══ MATERIAL PROVIDED

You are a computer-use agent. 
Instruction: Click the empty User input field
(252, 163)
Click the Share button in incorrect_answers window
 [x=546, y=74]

════
══ MATERIAL PROVIDED

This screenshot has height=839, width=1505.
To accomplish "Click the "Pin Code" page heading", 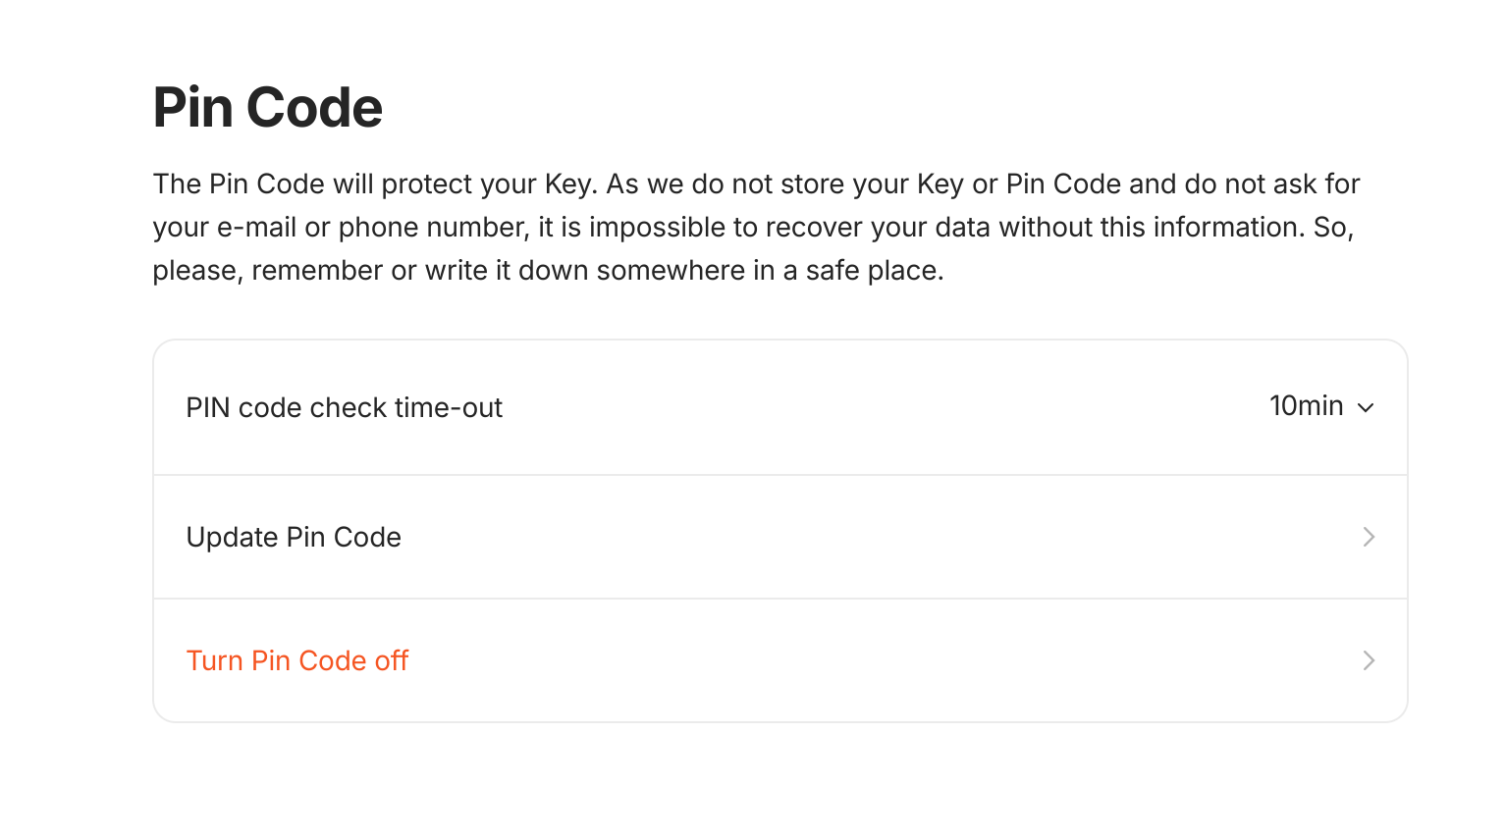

════

WHAT YOU WILL DO ->
Rewrite the entries in the stretch from the line containing "You are a computer-use agent." through the line containing "[x=546, y=74]", changing "empty" to "blank" and keeping everything else the same.

RESULT FOR THIS TASK ->
You are a computer-use agent. 
Instruction: Click the blank User input field
(252, 163)
Click the Share button in incorrect_answers window
 [x=546, y=74]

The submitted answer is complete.